@cgracey said:
I am glad you are using the interpreter. So much thought and effort has gone into it. I think, initially, it was around 4KB. Now it's just a little over 6KB and does WAY more. I am always thinking about how it could be improved and how future silicon could make it faster.
Careful, you'll end up with something that looks a lot like an x86 processor
(in the sense that they optimize for being able to run a set of complex[citation needed] bytecodes really quickly)
I'd guess the biggest cycle contribution on P2 is just grabbing data from the stack in hub RAM at 9..16 cycles cost, which is sort of a general pain point for anything that can't easily be reformulated into using FIFO or block transfer. The actual 6 cycle cost of entering the bytecode handler is probably negligable.
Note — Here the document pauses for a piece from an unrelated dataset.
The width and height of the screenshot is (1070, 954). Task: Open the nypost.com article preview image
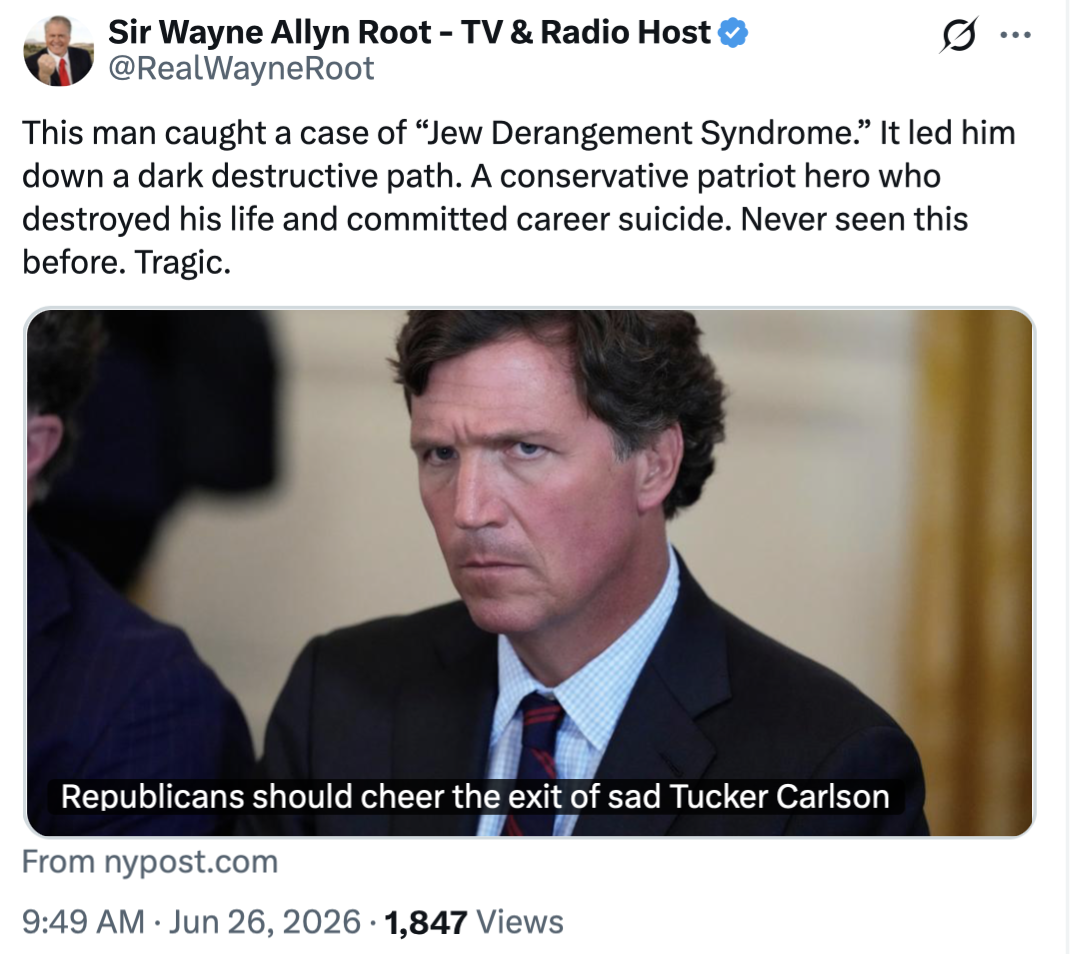(530, 573)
Maybe the trick would be to keep the "live" expression stack as a separate entity in cogRAM. Would have to have the compiler work around it if an expression tree ever gets deeper than 16 or so values...
Stephen Moraco had Claude Opus analyze it to make suggestions for how to make it more efficient. It discovered, by looking at the compiler, too, that NEXT/QUIT are always followed by a pop bytecode, so the NEXT/QUIT bytecodes could also do the pop, automatically. The thing is, those are seldom used and it's probably not worth blowing up the interpreter for, unless there is a very sympathetic way to do it.
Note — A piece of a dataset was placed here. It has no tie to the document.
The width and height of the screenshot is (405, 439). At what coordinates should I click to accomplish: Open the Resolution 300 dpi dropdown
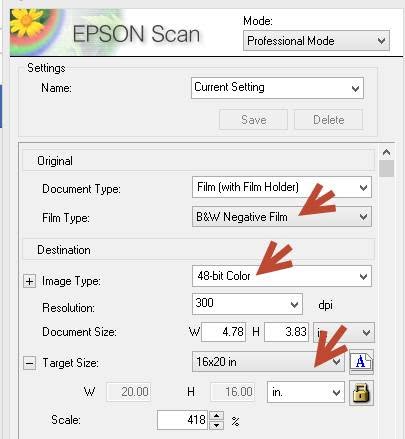247,304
Since when would there be a dedicated NEXT/QUIT bytecode? Aren't NEXT/QUIT just jumps (with appropriate pops to clear loop state in front of them)? Don't let yourself get brainrotted by the AI slop, you're too good for that.
Ha, yes, I think they are just jumps. I wasn't at my computer, so I was kind of making stuff up like AI does. The whole thing has gotten so complex that it's hard for me to remember all the details.
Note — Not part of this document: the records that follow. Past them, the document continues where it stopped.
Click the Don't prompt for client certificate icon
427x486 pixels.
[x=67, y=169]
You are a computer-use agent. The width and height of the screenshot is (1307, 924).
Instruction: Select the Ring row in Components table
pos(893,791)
I have thought the same things about putting the stack in cog RAM, but the checks for overflows and underflows would be about as long as reading or writing the hub. So, I've kind of come to the conclusion that there needs to be some kind of stack virtualizer that is kind of like the FIFO. Your idea of having the compiler track stack depth is good, but, I think we would need extra bytecodes to handle instances where the stack must be flushed or loaded.
I just remembered that the RDLUT/WRLUT instructions can take PTRA/PTRB expressions, just like RDLONG/WRLONG can. RDLUT tales 3 clocks. whereas RDLONG takes 9-16 clocks. WRLUT takes 2 clocks, whereas WRLONG takes 3-10 clocks. So, the LUT could be used as a faster stack, but then there'd be less room for code. Stack-based machines are easy to design. Working out variable lifetimes for good compilation is a lot more complicated.
Comments
Ha, yes, I think they are just jumps. I wasn't at my computer, so I was kind of making stuff up like AI does. The whole thing has gotten so complex that it's hard for me to remember all the details.
I have thought the same things about putting the stack in cog RAM, but the checks for overflows and underflows would be about as long as reading or writing the hub. So, I've kind of come to the conclusion that there needs to be some kind of stack virtualizer that is kind of like the FIFO. Your idea of having the compiler track stack depth is good, but, I think we would need extra bytecodes to handle instances where the stack must be flushed or loaded.
Flexspin puts local variables in cogRAM. That is except when referenced. Then they go on the stack.
As such, when writing code, I explicitly create local copies of globals when I know there is repeated use in a function.
PS: I wouldn't know if the interpreter uses cogRAM automatically for locals. Correct me if so.
I just remembered that the RDLUT/WRLUT instructions can take PTRA/PTRB expressions, just like RDLONG/WRLONG can. RDLUT tales 3 clocks. whereas RDLONG takes 9-16 clocks. WRLUT takes 2 clocks, whereas WRLONG takes 3-10 clocks. So, the LUT could be used as a faster stack, but then there'd be less room for code. Stack-based machines are easy to design. Working out variable lifetimes for good compilation is a lot more complicated.